- [YOUR TASK] Extend the forum thread on spraying a front door and side windows with Command by writing the next reply after its final post.

===== SELECTION

# Front door and side windows with Command.



## finishesbykevyn (Apr 14, 2010)

I don't do much exterior work anymore, but still take on a few door jobs etc. Every year. Sprayed this front door with the new BM Command. Satin Sheen. Turned out fantastic. Graco 395 PC . 308fflp tip. Green frog tape. Colour. "Galaxy". With the 1 hr. Recoat time it was no problem to get this all done in 1 day..


----------



## fromthenorthwest (May 2, 2012)

Nice work Kevyn, looks fantastic. I still haven't quite figured out that Command, one door turned out decent and another one a little rough. Seen enough good results on here with it though it's probably worth figuring out.


----------



## jennifertemple (Oct 30, 2011)

Beautiful!!

==========
===== DATA EXTRACT

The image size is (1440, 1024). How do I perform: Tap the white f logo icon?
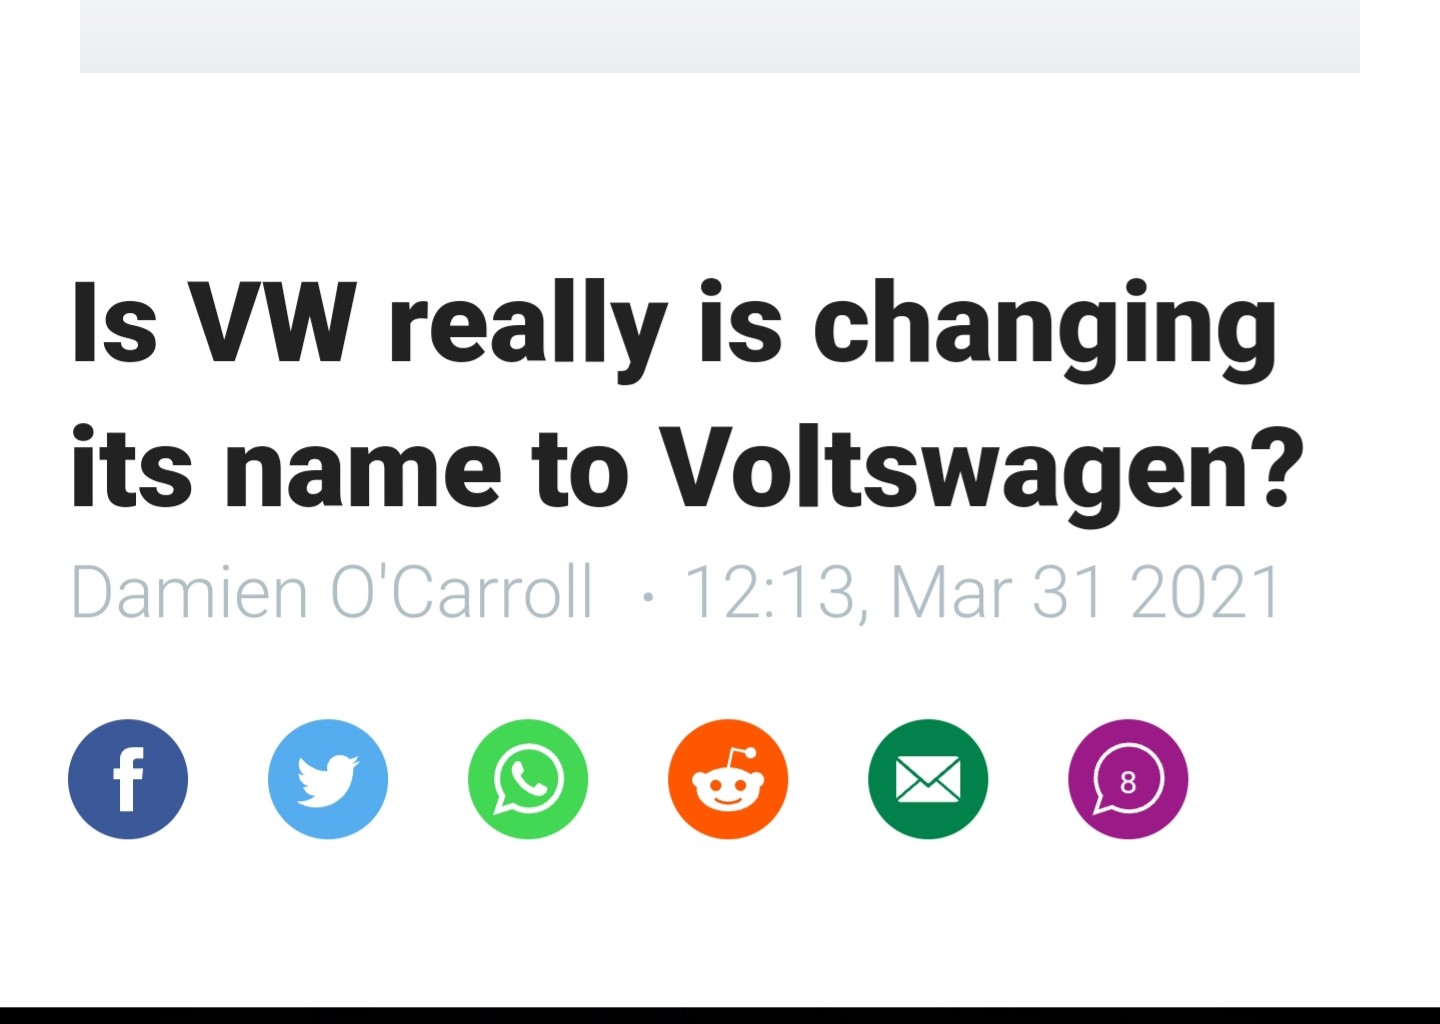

==========

- [WRITTEN ANSWER]
----------



## finishesbykevyn (Apr 14, 2010)

fromthenorthwest said:


> Nice work Kevyn, looks fantastic. I still haven't quite figured out that Command, one door turned out decent and another one a little rough. Seen enough good results on here with it though it's probably worth figuring out.


Ya, I've had mixed results. I think Urethanes are just finicky in general. Everything has to be really clean.. Although, This time around was rather flawless. Blocking time is incredible on this stuff.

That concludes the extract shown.